Be a clever customer
It always pays to plan ahead, and just as you would with anything else you might purchase you can do the following things to try and avoid being misled. The following tips can also help you should you come to think you’ve been conned:
- Try conducting a google search prior to the reading (many consumer sites allow people to input their bad experiences as a customer. By typing the name, address or phone number of a business into google you can find some insightful comments)
- Clarify what you are paying for (i.e. are you paying for their alleged ability, or are you paying for their time and premises hire?)
- Ask for a receipt or invoice (if the Psychic or Medium refuses then do NOT hand over any money and leave immediately)
Make a note of the trading address of the Psychic or Medium, or the address at which your reading is taking place (or phone number from which the reading is being given)
- Always record your readings for future reference (if the Psychic or Medium refuses this do NOT proceed)
Think of paying a psychic like paying someone to fix your boiler – if you don’t think something seems right, trust your instinct and put the transaction on hold.
Resolving a problem
Usually, the best thing to do is to talk to the trader you have had a problem with. However, this isn’t always viable. If you can contact the trader, doing so by writing offers you a written copy of all contact made should you need it for future reference. Make sure you keep a copy of all letters you send to them and if you do not hear back within 10 – 14 days, write again. If no reply is made then, it may be time to take things a step further.
If you are in doubt over a service or product you have paid for, but you don’t hear back from the person you purchased it from, never allow their silence to put you off from persuing a complaint.

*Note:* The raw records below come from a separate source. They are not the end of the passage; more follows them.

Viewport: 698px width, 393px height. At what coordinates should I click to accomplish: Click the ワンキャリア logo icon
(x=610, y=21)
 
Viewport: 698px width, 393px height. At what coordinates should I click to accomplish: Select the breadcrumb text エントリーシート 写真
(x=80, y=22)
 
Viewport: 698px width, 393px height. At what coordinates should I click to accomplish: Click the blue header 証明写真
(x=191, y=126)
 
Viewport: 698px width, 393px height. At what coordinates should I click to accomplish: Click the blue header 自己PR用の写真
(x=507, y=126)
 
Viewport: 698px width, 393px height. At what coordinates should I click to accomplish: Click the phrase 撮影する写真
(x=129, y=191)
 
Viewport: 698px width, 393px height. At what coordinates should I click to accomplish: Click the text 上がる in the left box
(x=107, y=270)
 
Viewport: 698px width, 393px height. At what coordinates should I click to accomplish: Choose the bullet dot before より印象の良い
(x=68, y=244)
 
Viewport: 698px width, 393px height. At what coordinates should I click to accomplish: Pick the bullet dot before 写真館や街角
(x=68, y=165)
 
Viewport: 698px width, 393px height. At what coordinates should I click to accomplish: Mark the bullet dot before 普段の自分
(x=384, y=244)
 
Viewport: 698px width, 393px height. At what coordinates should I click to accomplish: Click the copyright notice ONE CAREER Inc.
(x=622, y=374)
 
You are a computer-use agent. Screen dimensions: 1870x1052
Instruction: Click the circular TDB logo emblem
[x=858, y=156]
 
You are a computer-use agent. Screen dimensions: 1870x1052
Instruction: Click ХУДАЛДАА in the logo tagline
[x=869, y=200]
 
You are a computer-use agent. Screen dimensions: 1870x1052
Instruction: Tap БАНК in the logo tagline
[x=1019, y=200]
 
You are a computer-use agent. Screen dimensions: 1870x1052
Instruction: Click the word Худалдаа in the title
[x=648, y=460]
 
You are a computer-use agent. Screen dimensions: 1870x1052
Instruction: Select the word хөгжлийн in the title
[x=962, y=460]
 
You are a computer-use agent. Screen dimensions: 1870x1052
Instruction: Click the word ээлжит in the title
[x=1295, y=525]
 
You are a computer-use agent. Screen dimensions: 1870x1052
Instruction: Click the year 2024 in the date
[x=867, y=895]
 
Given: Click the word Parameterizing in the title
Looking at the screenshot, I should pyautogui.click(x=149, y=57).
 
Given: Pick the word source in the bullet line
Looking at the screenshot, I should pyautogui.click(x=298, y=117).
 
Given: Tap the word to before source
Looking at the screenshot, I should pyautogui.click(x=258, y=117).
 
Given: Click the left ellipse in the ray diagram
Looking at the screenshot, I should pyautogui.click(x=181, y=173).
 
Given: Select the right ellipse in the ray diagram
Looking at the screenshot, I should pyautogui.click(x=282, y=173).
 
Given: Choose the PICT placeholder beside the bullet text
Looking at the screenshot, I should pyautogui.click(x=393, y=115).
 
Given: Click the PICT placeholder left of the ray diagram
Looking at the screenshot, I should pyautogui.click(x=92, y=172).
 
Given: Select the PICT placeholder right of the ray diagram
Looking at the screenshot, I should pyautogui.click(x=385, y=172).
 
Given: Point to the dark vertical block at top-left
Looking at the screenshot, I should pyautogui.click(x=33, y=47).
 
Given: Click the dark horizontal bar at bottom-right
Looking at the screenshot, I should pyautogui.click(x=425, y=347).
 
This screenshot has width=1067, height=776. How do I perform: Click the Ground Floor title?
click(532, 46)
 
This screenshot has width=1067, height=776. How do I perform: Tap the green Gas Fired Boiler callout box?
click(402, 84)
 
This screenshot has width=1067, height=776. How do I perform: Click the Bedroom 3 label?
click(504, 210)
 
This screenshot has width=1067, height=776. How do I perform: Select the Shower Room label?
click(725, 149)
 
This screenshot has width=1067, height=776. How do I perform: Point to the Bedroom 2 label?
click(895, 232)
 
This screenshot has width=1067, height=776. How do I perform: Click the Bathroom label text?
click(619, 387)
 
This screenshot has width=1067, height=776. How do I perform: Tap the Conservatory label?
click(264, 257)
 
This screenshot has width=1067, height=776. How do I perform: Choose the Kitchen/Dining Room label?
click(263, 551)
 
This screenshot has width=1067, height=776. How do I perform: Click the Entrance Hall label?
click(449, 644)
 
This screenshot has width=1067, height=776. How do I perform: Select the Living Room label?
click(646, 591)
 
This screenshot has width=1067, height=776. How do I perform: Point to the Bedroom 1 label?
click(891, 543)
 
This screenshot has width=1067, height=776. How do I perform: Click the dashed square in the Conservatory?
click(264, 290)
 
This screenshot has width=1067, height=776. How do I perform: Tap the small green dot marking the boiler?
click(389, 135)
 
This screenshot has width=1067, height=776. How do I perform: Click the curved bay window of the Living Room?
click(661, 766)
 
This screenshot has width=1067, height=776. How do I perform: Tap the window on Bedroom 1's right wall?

You can make a complaint to Consumer Direct online here
Find your local Trading Standards office here
Psychic scams by post , phone & print
According to Directgov, the UK governments digital service for people in England and Wales:
‘Psychic or clairvoyant scams approach you by sending you a letter. The letters can either:
-be aggressive – saying something terrible will happen to you if you don’t pay them
-predict wonderful things happening in your future and request money for a full report.
People have lost thousands of pounds paying for these fake reports… Clairvoyants and psychic scams are one of the most common scams sent by post. Identical letters are sent to thousands of other people to trick them ‘
Consumer direct have a great example of a psychic mail scam here
If you receive one of these letters do NOT respond to it. If it has a company name or contact details try to phone Consumer Direct and pass on the details. You can stop unwanted mail here.
Similarly, if you should be contacted by phone you can contact the Telephone Preference Service to opt out of marketing calls and similar.
If you have seen misleading advertising (in newspapers, magazines, or posters and leaflets, or even on websites) you can make a complaint to the Advertising Standards Authority via their website, which is a great way to help stop others being scammed too.